ThinkFast: November 10, 2010

Senate Minority Leader Mitch McConnell (R-KY) will file a friend-of-the-court brief in the multi-state lawsuit challenging the constitutionality of health care reform, Politico reports. McConnell argues in his brief that the reforms “dramatically oversteps the bounds of the Commerce [Clause] which has always been understood as a power to regulate, and not to compel, economic activity.”

Sen. Jim DeMint (R-SC) said yesterday that he will challenge McConnell and other “old guard” Republicans over earmarks that DeMint and other Tea Party-backed Republicans campaigned to eliminate. “Americans want Congress to shut down the earmark favor factory, and next week I believe House and Senate Republicans will unite to stop pork barrel spending,” DeMint said.

As President Bush begins his public relations campaign for his new memoir, Gallup finds that his approval ratings have increased marginally. Bush receives a 44 percent favorable rating, up slightly from 40 percent in January 2009.

In a news conference in Indonesia yesterday, President Obama said that, even with the “earnest and sustained” efforts, the US must do “a lot more work” to improve ties with the Muslim World. “We don’t expect that we are going to completely eliminate some of the misunderstandings and mistrust that have developed over a long period of time, but we do think that we’re on the right path,” Obama said.

Middle East peace talks may be in jeopardy following a sharp dispute between President Obama and Israeli Prime Minister Benjamin Netanyahu over expanded Israeli settlements in Jerusalem. After Israel announced the settlements yesterday, Obama said in Indonesia that such actions were “never helpful,” while Netanyahu later fired back that “Jerusalem is not a settlement.”

A special prosecutor “cleared the CIA’s former top clandestine officer and others Tuesday of any charges for destroying agency videotapes showing waterboarding of terror suspects but he continued to investigate whether the harsh questioning went beyond legal boundaries.” CIA Director Leon Panetta said the Agency welcomes the decision and will continue to cooperate with the Justice Department.

Rep. Jerry Nadler (D-NY) yesterday called for “a full, independent investigation” in to the possible “criminal use of torture” under President Bush. “I am outraged by President Bush’s own admission in his newly released memoir that he personally authorized the use of waterboarding,” Nadler said. Republican Rep. Jason Chaffetz (UT) also said yesterday that he is willing to investigate Bush’s use of torture.
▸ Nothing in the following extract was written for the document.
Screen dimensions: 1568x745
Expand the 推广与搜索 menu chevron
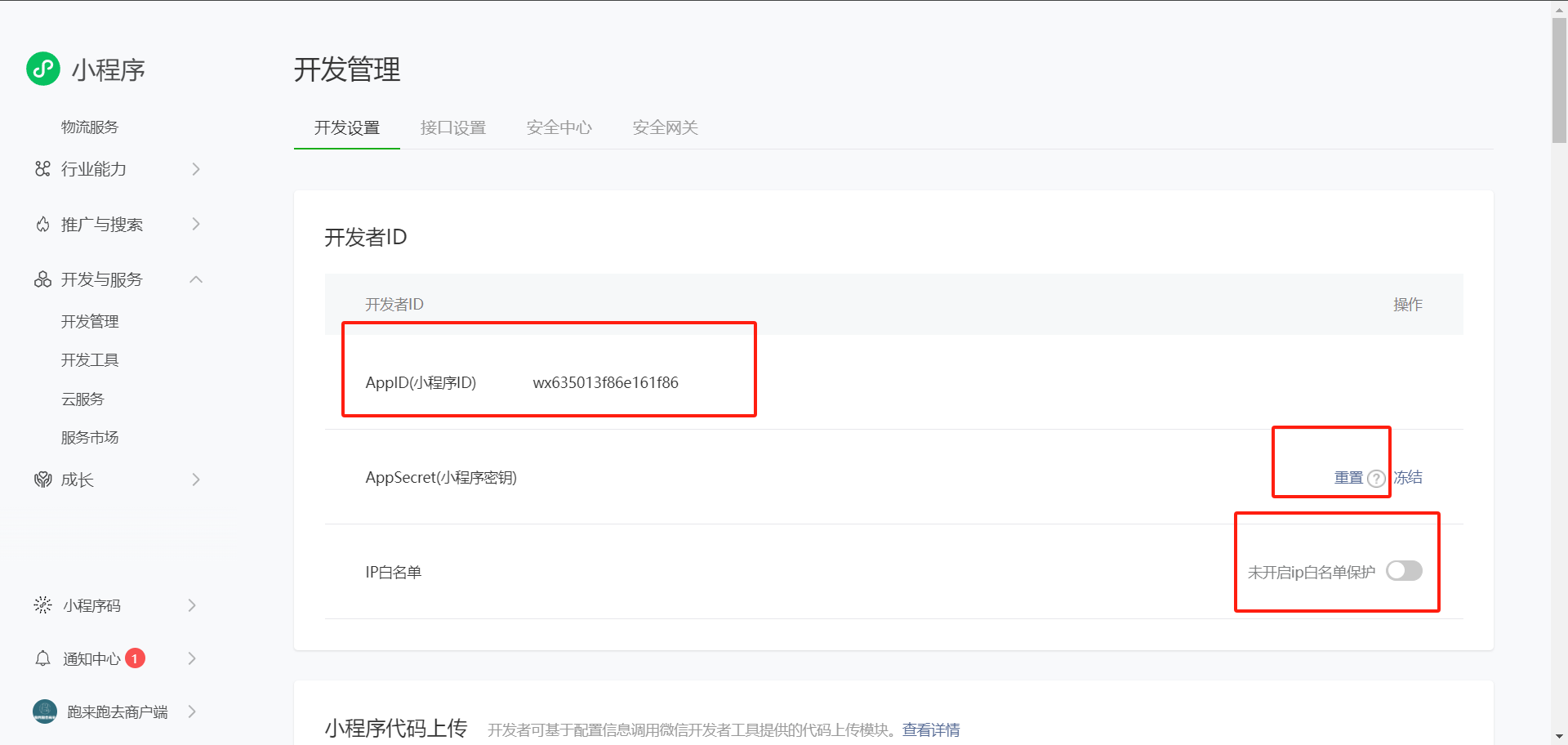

Senior GOP officials are “maneuvering” to pressure RNC Chair Michael Steele to not seek re-election when his term ends in January or, “failing that, to encourage a challenger to step forward to take him on.” Gov. Haley Barbour’s nephew, Henry Barbour, is “leading the effort” and House and Senate Minority Leaders John Boehner (R-OH) and Mitch McConnell (R-KY) both said they’d “prefer a new chairman as well.”

And finally: A spokesman for Alec Baldwin denied rumors that the actor is planning to run for Congress, but did leave the door open a bit, saying yesterday, “Alec is interested in politics and public service, but now is not the time.” Republican Randy Altschuler, who ran against Rep. Tim Bishop (D-NY) in Baldwin’s district, said he would look forward to running against Baldwin: “I actually like his TV show,” 30 Rock.